Find and copy each line of the records where the string "legend" shows up.

################

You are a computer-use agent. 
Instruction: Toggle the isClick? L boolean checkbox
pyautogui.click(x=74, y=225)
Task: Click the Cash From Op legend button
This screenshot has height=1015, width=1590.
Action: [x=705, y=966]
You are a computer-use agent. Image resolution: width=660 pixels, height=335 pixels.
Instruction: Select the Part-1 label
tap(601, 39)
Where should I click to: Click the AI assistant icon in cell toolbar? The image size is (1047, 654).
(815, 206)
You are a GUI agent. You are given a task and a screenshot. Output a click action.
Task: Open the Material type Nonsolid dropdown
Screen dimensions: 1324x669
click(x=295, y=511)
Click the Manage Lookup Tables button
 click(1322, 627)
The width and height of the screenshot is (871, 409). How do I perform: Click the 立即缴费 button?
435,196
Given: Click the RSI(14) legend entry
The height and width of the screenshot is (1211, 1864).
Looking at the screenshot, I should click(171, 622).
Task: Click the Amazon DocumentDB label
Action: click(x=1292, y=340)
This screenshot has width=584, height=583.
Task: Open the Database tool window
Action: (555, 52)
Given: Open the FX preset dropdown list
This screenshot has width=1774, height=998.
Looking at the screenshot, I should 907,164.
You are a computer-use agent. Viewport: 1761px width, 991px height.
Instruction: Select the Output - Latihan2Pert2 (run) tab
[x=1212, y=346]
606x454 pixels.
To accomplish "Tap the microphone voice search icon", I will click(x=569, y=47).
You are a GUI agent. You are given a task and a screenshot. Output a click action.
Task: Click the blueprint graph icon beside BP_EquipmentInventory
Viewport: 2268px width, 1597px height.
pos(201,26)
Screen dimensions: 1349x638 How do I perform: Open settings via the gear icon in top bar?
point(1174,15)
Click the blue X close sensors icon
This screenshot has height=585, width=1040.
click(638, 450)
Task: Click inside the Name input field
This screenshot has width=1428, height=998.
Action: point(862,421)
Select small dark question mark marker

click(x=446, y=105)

################

## EXERCISE RESULT
Task: Click the Cash From Op legend button
Given: Click the RSI(14) legend entry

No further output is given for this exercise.